It was journalist Jeffrey Goldberg, as moderator of a recent program at New York’s Museum of Jewish Heritage, who mused in jest that news items about Palestinian casualties might ideally be prefaced as follows: “Partially as a result of the Palestinian Arab refusal to accept the UN partition plan of 1947, X Palestinians were killed today….”
That is the historical context for the armed conflict between the sovereign State of Israel and Palestinian Arabs. This conflict was renewed with the violent reaction to the failed Camp David talks in the summer of 2000. I know that this is a simplification of a complex history; I do not exonerate Jewish parties and Israeli governments of responsibility for bad deeds, bad decisions and even instances of bad faith — but it’s still essentially true. And it’s this context of the Al-Aksa Intifada of the early 2000s that has led to the construction of the security barrier and the huge increase in number and perniciousness of checkpoints in the West Bank. It’s this context that our guest, Hana Barag of Machsom Watch, missed making absolutely clear when she spoke of the humanitarian issues raised by checkpoints.

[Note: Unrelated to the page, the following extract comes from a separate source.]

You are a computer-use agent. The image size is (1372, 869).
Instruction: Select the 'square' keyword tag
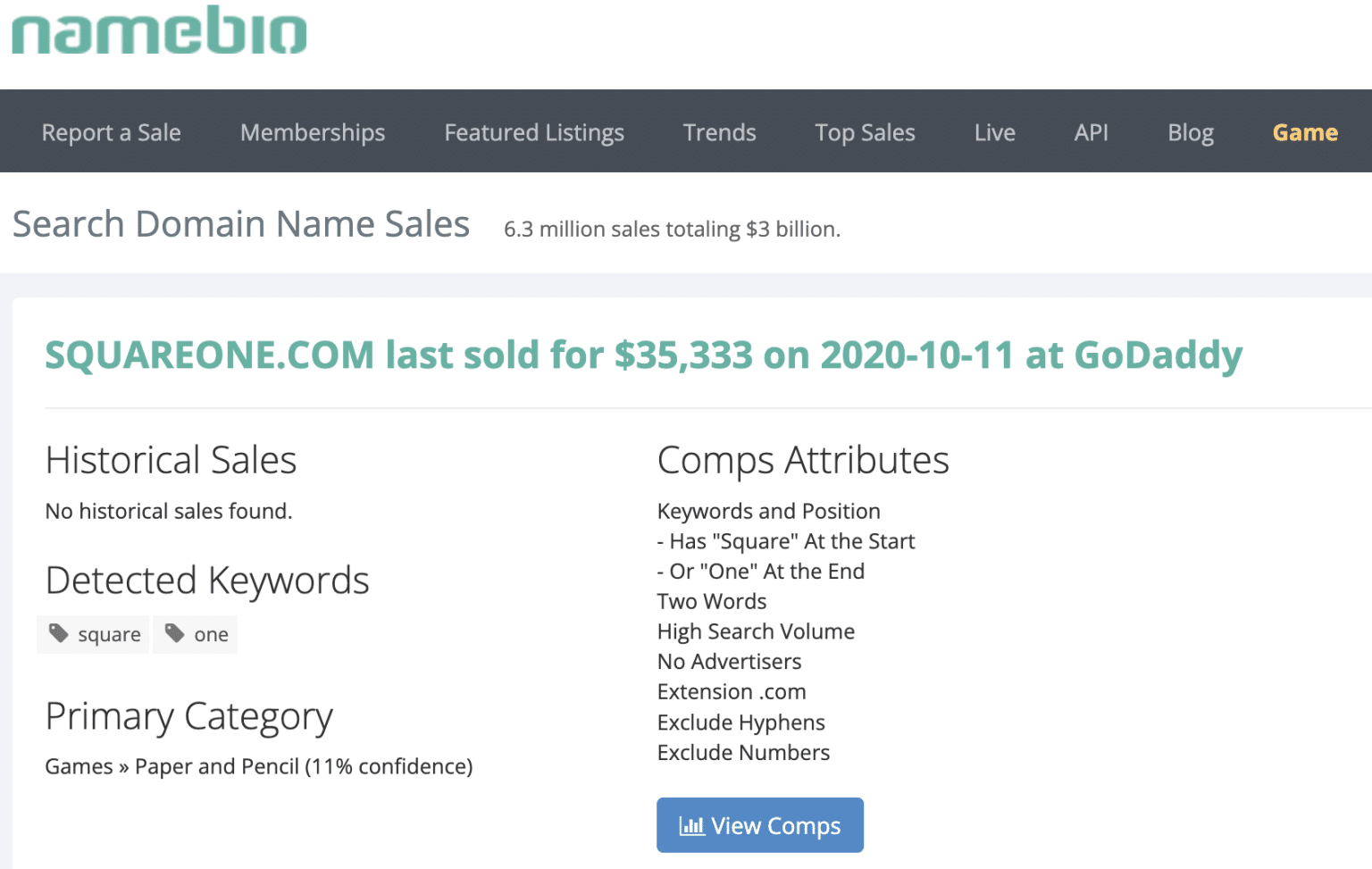pyautogui.click(x=93, y=634)
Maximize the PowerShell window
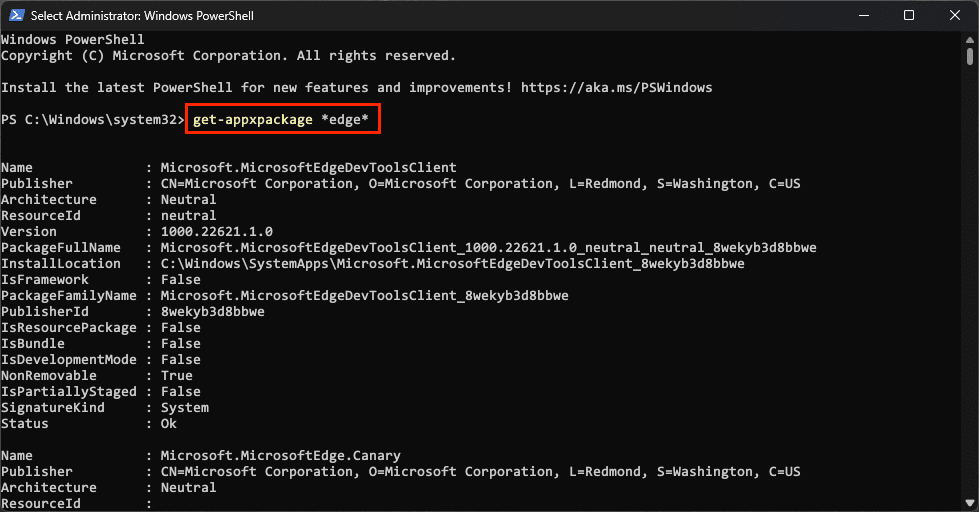The width and height of the screenshot is (979, 512). [909, 16]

I believe that the case for Israel is morally strengthened if this matter of context is remembered more often. Blu Greenberg – a writer and Orthodox feminist activist who spoke at the “Is It 1938, Again?” conference on the state of world Jewry at Queens College of the City University of New York, April 22-23 – spoke about context (mentioning the need to counter “half truths”) in the “war of narratives” that Israel is currently losing. Unfortunately, however, Ms. Greenberg’s notion of truth and half truth is very conventional, giving Israel far more credit than it deserves in the pursuit of peace — a quest that Israel has made inconsistently, incompetently, and sometimes even insincerely. There’s plenty of blame to go around for all sides in this sorry history and this makes me and my Meretz colleagues almost alone among a world full of both supporters and detractors of Israel who agree only that the “other side” is at fault.
Where Blu Greenberg was entirely correct, however, is in recounting how an Egyptian-American feminist colleague traveling with her some years back insisted that Israel was at fault for all of the wars. When Greenberg countered this argument, her companion retreated to insisting that Israel was guilty simply for being there. Mind you, Israel really doesn’t need the other side to grant it the ‘right to exist’; what it absolutely requires, however, is that the other side stop disputing its existence. It’s sad that the conflict is still in part about something so basic.
At Queens College on April 22, I again caught up with Prof. Michael Walzer, the political philosopher at the Institute for Advanced Study in Princeton, NJ who is also a member of the Meretz USA advisory board. He raised hackles and hecklers, even with his measured words, for speaking of Israel’s “ethnic cleansing” of Palestinians as part of the initial problem. I happen to agree. I audibly raised hackles myself (but anonymously) with a written question, read from the podium, in which I suggested that since most checkpoints are well within the West Bank and not along the border with Israel, the checkpoints are more “punitive” than “protective.” Most American Jews are ill prepared to concede such hard truths.
I will say more in another posting about this event, including more on Michael Walzer and Prof. Moshe Halbertal, Alan Dershowitz and others.